Fibre is found only in plant foods and is technically a carbohydrate but is largely indigestible and thus does not contribute to caloric intake. Fibre keeps us more satiated for a longer period of time, which is good because it prevents cravings and snacking. It also promotes balanced blood sugar due to slow-release energy which improves vitality.
High-fibre foods tend to have a low glycaemic index (GI) and are low in bad fats. Dietary fibre is essential for our health in other ways as well.
There are two major types of fibre: soluble and insoluble.
These fibres are mucilaginous in nature and form a gel through their capacity to carry water. They help to lower low-density lipoprotein (LDL) cholesterol while maintaining high-density lipoprotein (HDL) or the 'good' cholesterol.
A few examples of soluble fibre are fruit and veggies, oats, barley, psyllium, linseed (flaxseed), chia seed, hemp, slippery elm, and legumes.

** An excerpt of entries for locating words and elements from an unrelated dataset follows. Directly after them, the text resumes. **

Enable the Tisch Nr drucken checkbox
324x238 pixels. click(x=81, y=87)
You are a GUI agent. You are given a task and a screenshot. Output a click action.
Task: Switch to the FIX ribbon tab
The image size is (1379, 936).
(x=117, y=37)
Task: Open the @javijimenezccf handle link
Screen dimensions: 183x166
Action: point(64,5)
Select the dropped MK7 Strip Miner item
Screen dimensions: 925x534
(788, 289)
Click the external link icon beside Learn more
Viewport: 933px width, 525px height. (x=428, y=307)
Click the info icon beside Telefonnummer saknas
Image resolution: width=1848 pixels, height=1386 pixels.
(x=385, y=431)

Insoluble fibre is considered ‘roughage’ as it's more resistant to digestion and helps prevent constipation by producing more bulky stools and speeding bowel transit time. This type of fibre gets fermented by bacteria in the colon and produces special fatty acids beneficial to the health of our gut. Insoluble fibre protects against constipation, haemorrhoids, irritable bowel syndrome and inflammatory bowel disease.
Whole grains, the skins of fruits and vegetables, nuts, seeds, hemp, and dried beans are all great sources of insoluble fibre.

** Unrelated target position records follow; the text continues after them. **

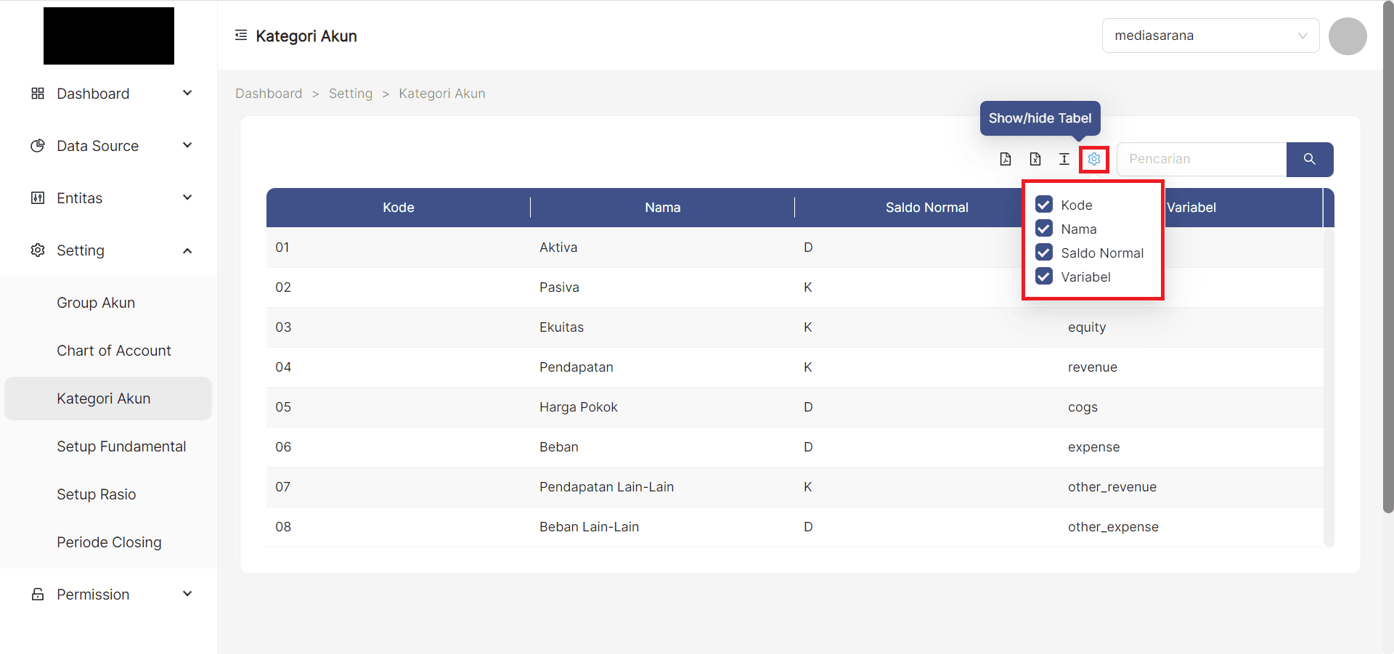This screenshot has width=1394, height=654.
Task: Adjust row height via the text-height icon
Action: (1064, 159)
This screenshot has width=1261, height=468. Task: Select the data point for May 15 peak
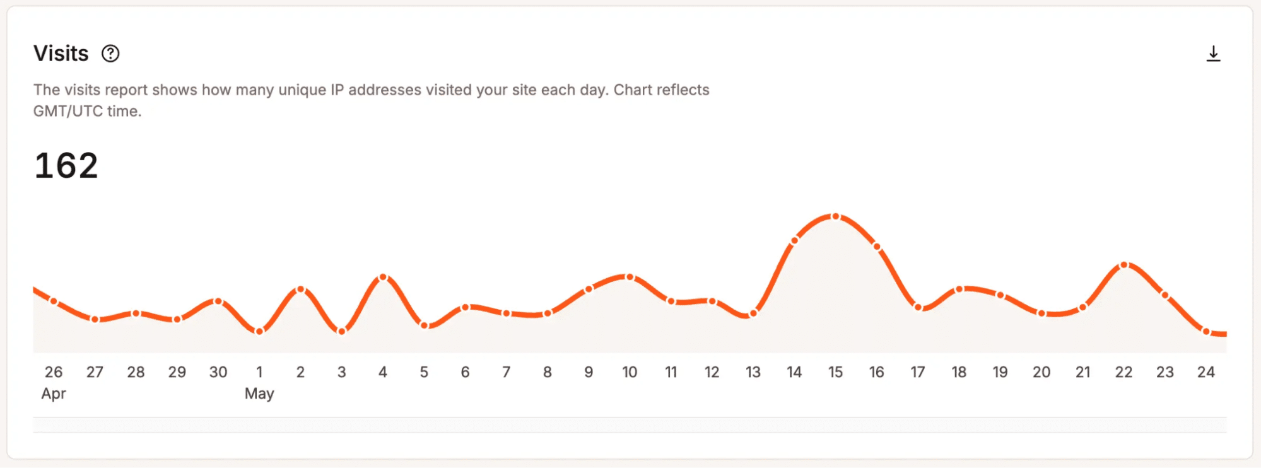(835, 216)
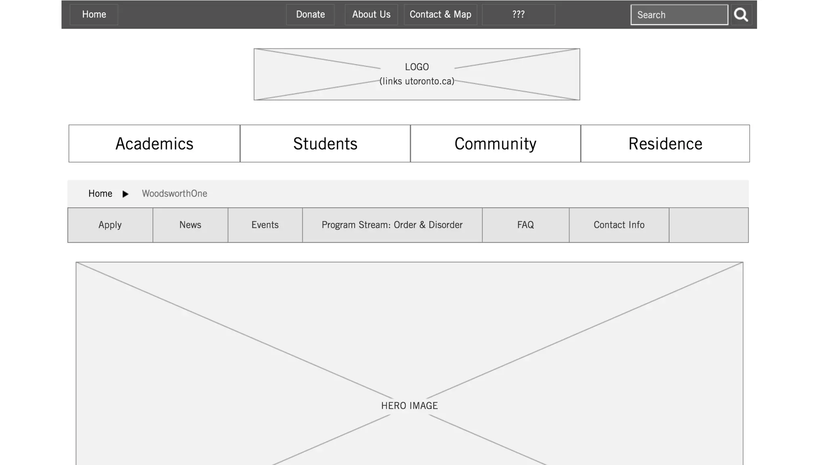Viewport: 827px width, 465px height.
Task: Open the Residence section
Action: click(665, 144)
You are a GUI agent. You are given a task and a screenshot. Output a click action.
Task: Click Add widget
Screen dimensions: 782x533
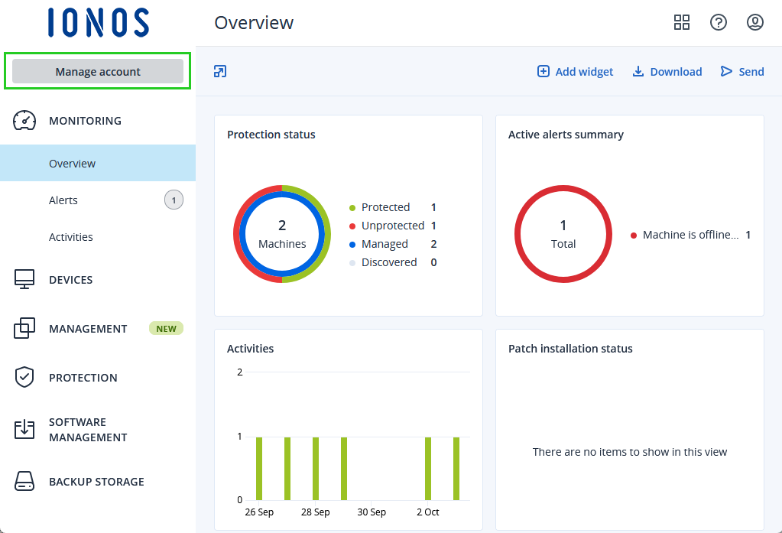pos(576,72)
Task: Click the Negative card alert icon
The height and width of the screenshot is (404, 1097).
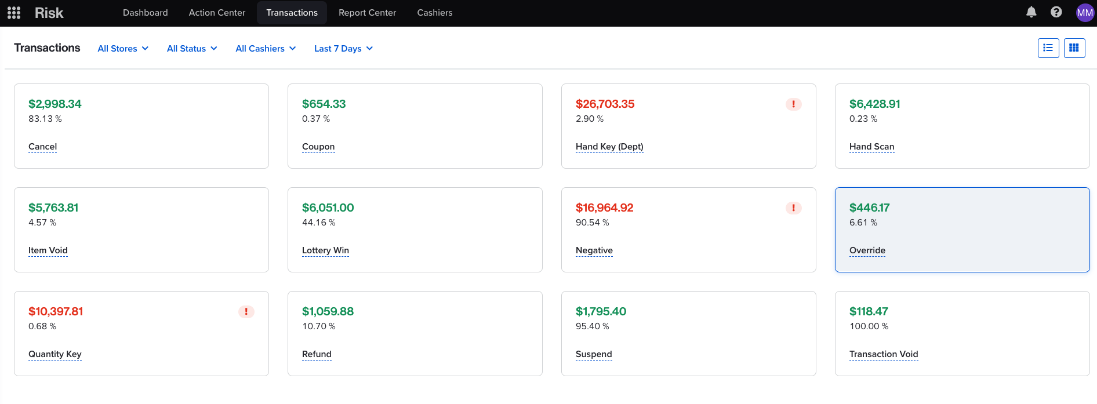Action: click(x=793, y=208)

While it isn’t exactly a type of fibre, resistant starch deserves a bit of our attention. For starters, it is resistant to digestion so it functions essentially kind of like soluble fibre. The powerful health benefits of this type of starch include reduced appetite, enhanced insulin sensitivity, and lower blood sugar levels.
Resistant starch is found in whole grains, cold cooked potatoes, lentils, unripe bananas, some breads and cereals (where it is termed high maize). It is also fermented in the gut, resulting in a healthier bowel, stable blood sugar and cholesterol levels.
More Fibre Benefits
A high fibre diet is also associated with a lower risk of heart disease, high blood pressure, gallbladder disease, obesity, and type II diabetes. While it is highly advisable to incorporate more fibre into your diet, here are a few important points to remember:
- Have plenty of water with soluble fibres to avoid an upset tummy or constipation.

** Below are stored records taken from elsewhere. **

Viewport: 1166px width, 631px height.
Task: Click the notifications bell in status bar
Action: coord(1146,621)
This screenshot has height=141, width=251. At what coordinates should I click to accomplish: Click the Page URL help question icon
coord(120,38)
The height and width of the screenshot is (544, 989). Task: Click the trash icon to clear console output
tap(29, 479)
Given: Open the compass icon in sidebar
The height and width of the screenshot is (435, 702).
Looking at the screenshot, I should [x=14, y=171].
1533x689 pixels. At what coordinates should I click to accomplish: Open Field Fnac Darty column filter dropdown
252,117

- Large amounts of psyllium and bran can bind to essential minerals so be aware of how much you take. When you take them, do so ideally away from other food.
- Some people with a sensitive digestive function may find psyllium too harsh on their digestion. If so, opt for chia instead.
- Increase fibre in the diet slowly to avoid gas or cramping.
Simple Ways to Boost Your Fibre Intake
Without much effort and fanfare, here are quick and easy ways to incorporate more fibre into your meals:
- Add 1 heaped tsp of chia seed to your water bottle.
- Make a homemade trail mix
- Add 1/2 cup legumes to soups, casseroles or salads
- Skip refined grains and opt for whole grains instead. Choose sourdough or paleo bread, brown/red/black or wild rice, quinoa, buckwheat, millet, oats, spelt, and Kamut.
- Add 1 tbsp of LSA (linseed, sunflower, almond meal) to your smoothie, cereal or salads.
- Keep the skins on your fruits and veggies.
- Try making homemade baked beans.
My Added Take on Fibre
A curated choice of supplements can provide the essential fibre you need to maintain healthy digestion. Turmeric, for example, has a wealth of scientific data supporting its role in optimizing gut health.